Born André Farkas in 1915 in Timisoara, now in Romania, he excelled at languages and attended art school in Budapest. By 1934, he had settled in Paris and was studying under A.M. Cassandre, the leading French Art Deco poster artist of the day. "What I learned above everything else was rigour and precision," recalled the young artist, who briefly worked at the Paris Exposition Universelle in 1937. Two years later, he became a French citizen, changed his surname to François and married a young Englishwoman, Margaret Edmunds. He began selling cartoons to the satirical magazines L'Os à Moelle and Le Rire but the advent of the Second World War forced the couple to move first to Marseilles and then to the Savoie area.

Returning north in 1945, André François and his family settled in Grisy-les-Plâtres, some 20 miles north-west of Paris. His striking illustrations began to appear on a regular basis in left-wing publications such as Action and Lettres Françaises while his wife helped him sell his work to Punch in the UK.

In 1952, François published Double Bedside Book, and illustrated Lettre des Iles Baladar for the poet Jacques Prévert, a collaboration that enabled him to develop a more abstract and individual style, adding a dash of humour to his black-and-white drawings. He wrote and drew a children's book, Les Larmes de crocodile, first published in France in 1954. Translated into 14 languages, Crocodile Tears became a worldwide best-seller. In turn, this and two anthologies of cartoons - The Tattooed Sailor (1953) and The Penguin André François (1964) - helped him to break into the lucrative American magazine market.

He also undertook advertising commissions, famously promoting Citroën cars like the 2CV with a two-headed horse or President Charles de Gaulle's favourite, the DS (and its groundbreaking suspension), with a balloon or a goldfish in a bowl. Keen on selling a concept rather than depicting the product itself, the artist used visual puns and animals in his drawings. He also designed sets for Roland Petit's ballet company and for Peter Hall's production of The Merry Wives of Windsor (1958) as well as Gene Kelly's Pas de Dieux (1960).

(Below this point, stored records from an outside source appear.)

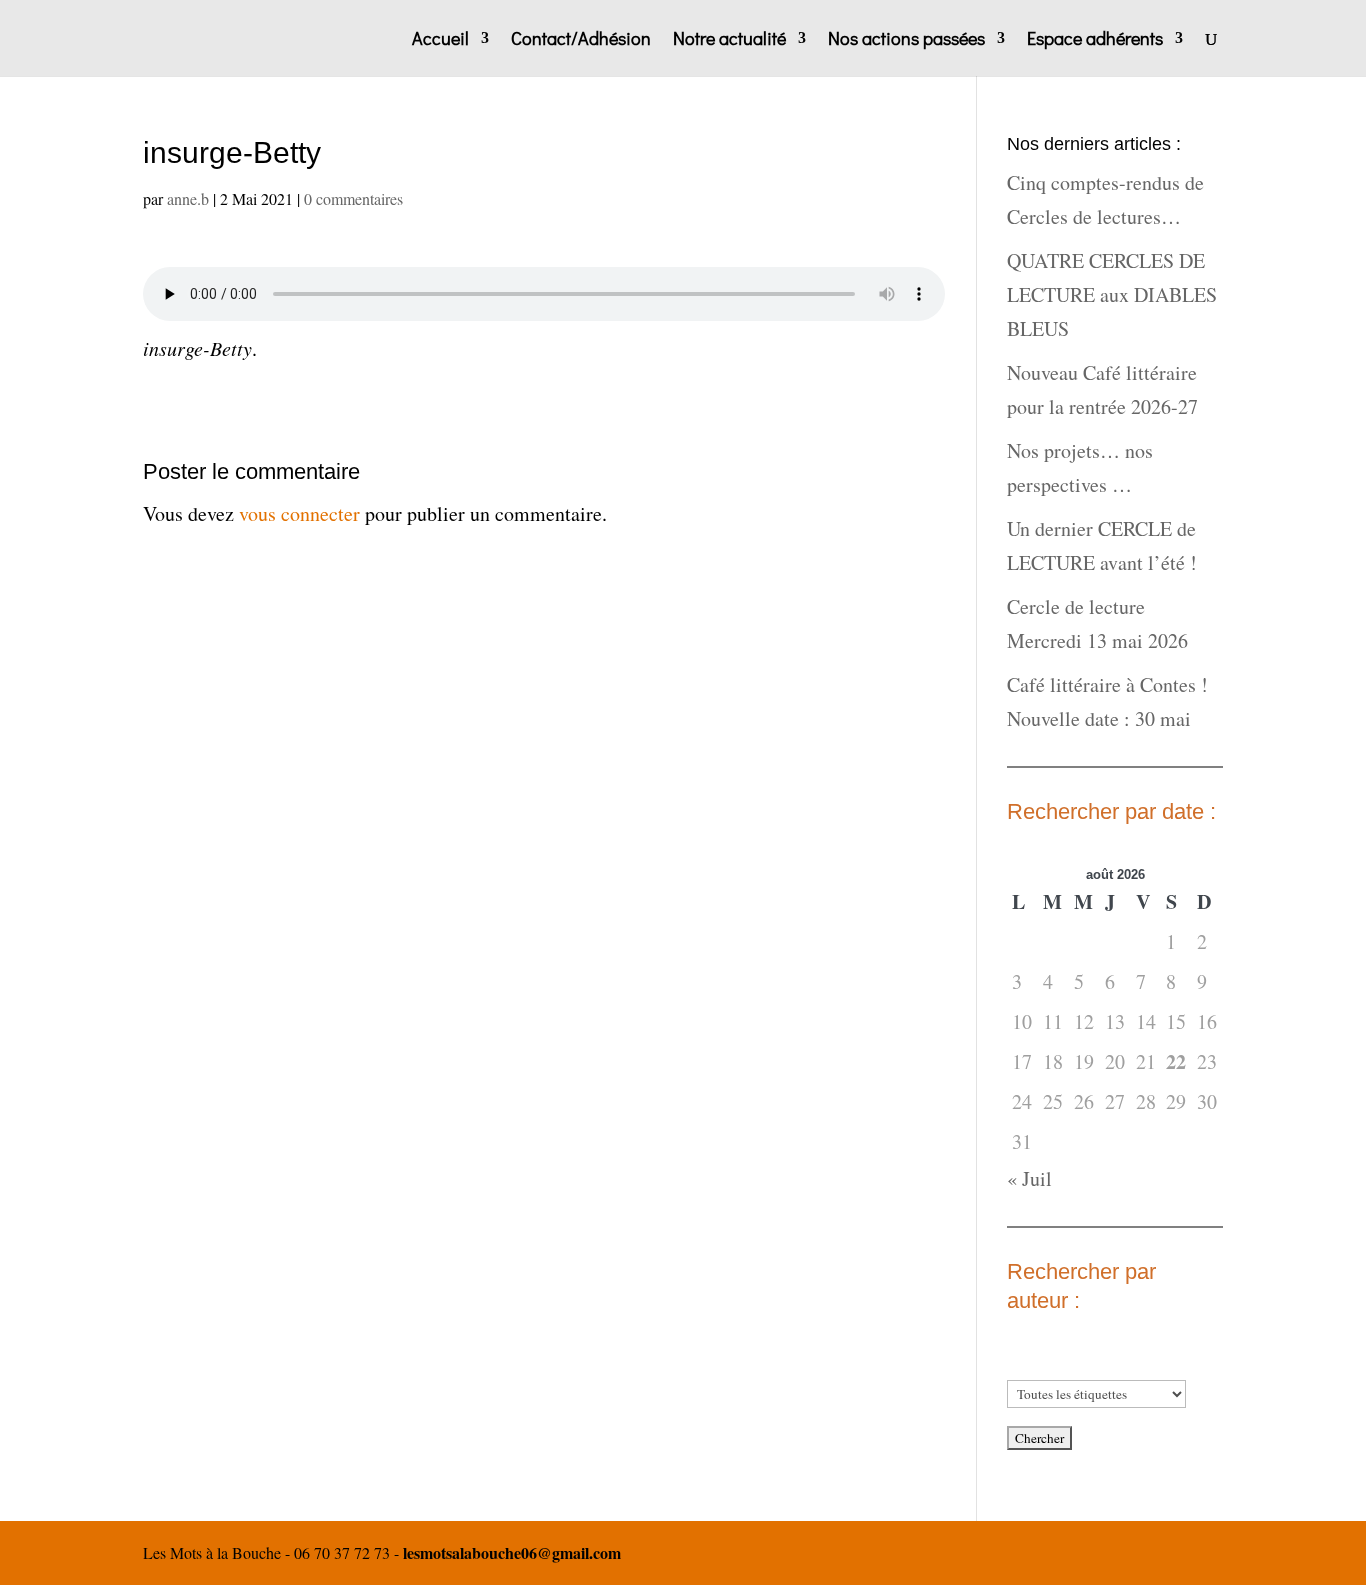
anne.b (188, 198)
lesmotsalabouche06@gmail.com (512, 1552)
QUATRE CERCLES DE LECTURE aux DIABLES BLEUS (1112, 294)
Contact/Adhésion (581, 40)
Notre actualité (729, 40)
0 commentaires (353, 198)
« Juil (1029, 1178)
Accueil (440, 40)
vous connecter (299, 513)
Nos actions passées (906, 40)
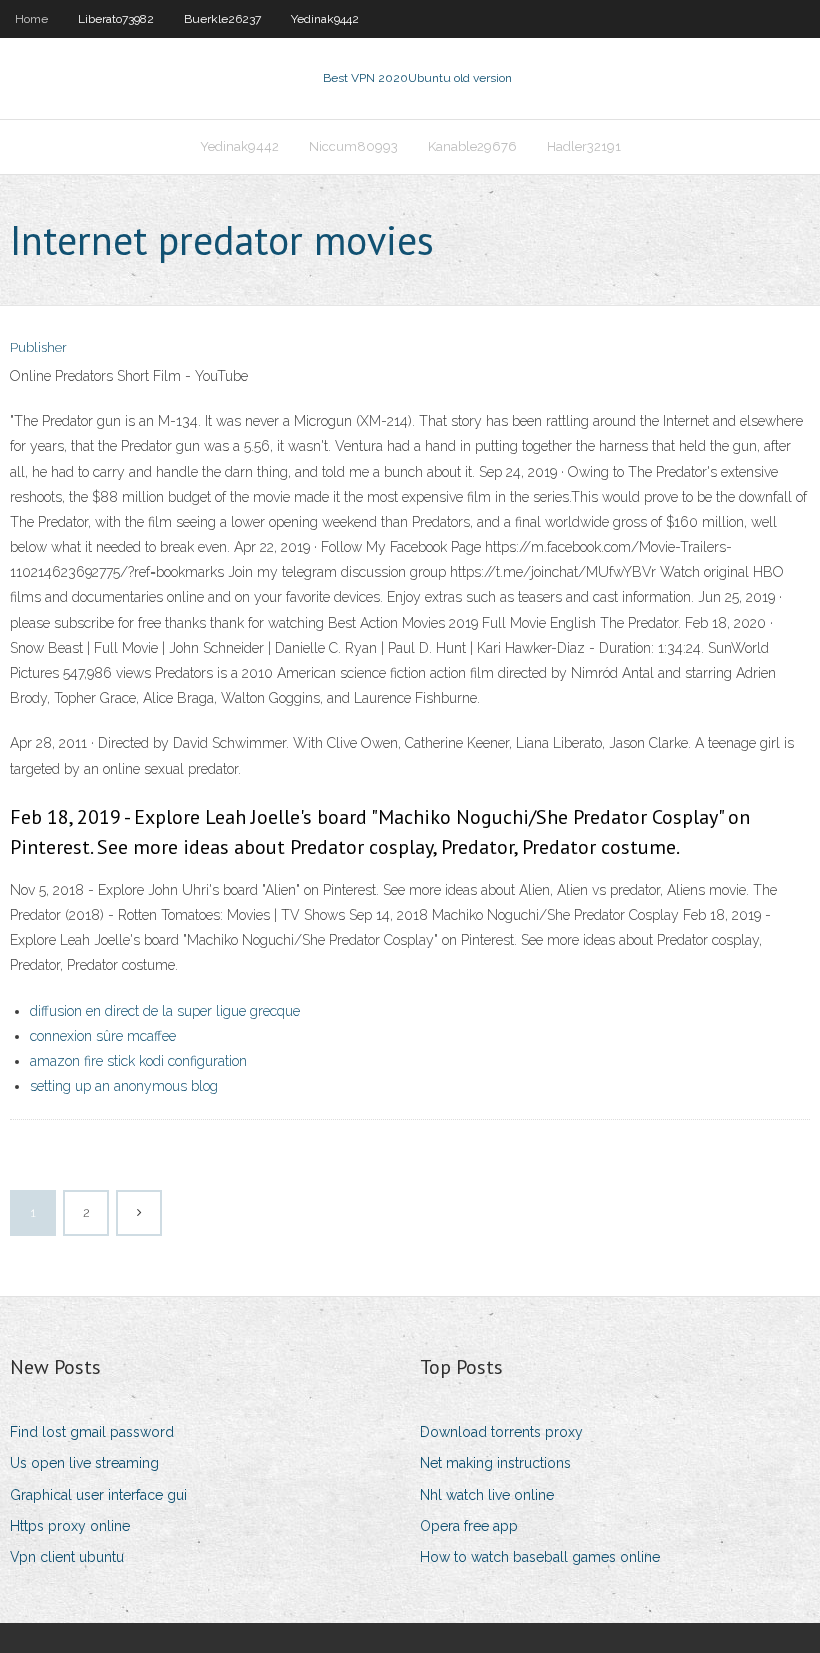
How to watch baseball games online (540, 1557)
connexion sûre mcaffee (103, 1036)
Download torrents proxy (501, 1432)
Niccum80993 (353, 146)
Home (31, 19)
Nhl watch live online (487, 1495)
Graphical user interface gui (98, 1495)
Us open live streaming (84, 1463)
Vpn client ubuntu (67, 1557)
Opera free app (469, 1526)
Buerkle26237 (222, 19)
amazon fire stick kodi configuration (138, 1061)
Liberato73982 (116, 19)
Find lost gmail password (92, 1432)
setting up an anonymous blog (124, 1086)
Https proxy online (70, 1526)
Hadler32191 (584, 146)
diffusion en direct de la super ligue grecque (165, 1011)
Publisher (38, 347)
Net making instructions (495, 1463)
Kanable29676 (472, 146)
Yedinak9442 (325, 19)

His newfound fame in publishing and his increased stature in the world of commercial advertising enabled François to spend more time on painting and sculpture work. He became a keen collagist, using anything from pebbles to coat-hangers and clock faces. Sadly, he lost most of his non-commercial work in a fire at his studio in December 2002. Undeterred, he assembled an exhibition entitled "L'Epreuve du Feu" ("Trial by Fire") at the Pompidou Centre in Paris in 2003.

Greatly admired by Ronald Searle, who put him on a par with Saul Steinberg and called him "an all-round champion in every category of graphic art and a juggling genius", André François influenced many designers and illustrators, including the New York Magazine founder Milton Glaser.